● **Written exercise**
Copy out every line in the records that contains the word "should".

● **Records supplied**
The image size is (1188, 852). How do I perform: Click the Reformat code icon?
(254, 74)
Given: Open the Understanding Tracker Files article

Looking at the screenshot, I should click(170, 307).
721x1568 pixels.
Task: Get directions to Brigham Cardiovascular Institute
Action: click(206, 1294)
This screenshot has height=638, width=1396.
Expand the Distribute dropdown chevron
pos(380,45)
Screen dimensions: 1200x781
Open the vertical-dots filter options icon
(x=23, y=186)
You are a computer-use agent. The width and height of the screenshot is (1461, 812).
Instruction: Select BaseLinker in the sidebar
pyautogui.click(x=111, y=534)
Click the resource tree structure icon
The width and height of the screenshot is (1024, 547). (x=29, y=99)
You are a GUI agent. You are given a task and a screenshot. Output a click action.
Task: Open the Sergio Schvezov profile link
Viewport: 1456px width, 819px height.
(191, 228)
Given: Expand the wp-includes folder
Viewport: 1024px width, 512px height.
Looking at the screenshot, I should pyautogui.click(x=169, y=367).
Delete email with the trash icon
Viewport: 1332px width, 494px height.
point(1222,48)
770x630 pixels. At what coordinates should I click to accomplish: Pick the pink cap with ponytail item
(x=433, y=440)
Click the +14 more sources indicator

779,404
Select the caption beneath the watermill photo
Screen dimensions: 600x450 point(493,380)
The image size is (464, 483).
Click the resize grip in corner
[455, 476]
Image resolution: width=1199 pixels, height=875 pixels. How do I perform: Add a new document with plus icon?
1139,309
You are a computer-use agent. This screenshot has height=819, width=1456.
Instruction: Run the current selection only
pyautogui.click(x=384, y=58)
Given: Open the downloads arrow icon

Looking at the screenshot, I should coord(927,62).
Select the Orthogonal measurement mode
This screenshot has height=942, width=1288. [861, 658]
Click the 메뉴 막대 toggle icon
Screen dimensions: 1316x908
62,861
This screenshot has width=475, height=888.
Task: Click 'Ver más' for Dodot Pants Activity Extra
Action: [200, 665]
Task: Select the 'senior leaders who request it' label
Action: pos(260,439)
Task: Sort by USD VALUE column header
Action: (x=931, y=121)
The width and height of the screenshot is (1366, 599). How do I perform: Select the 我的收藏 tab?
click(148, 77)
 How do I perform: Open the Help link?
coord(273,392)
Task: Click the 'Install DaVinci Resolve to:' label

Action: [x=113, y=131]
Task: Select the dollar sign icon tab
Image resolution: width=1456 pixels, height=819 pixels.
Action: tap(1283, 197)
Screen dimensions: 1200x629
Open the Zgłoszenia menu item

● **Correct response**
Looking at the screenshot, I should click(170, 307).
Looking at the screenshot, I should pyautogui.click(x=169, y=367).
770x630 pixels. At what coordinates should I click to accomplish: Pick the pink cap with ponytail item
Looking at the screenshot, I should coord(927,62).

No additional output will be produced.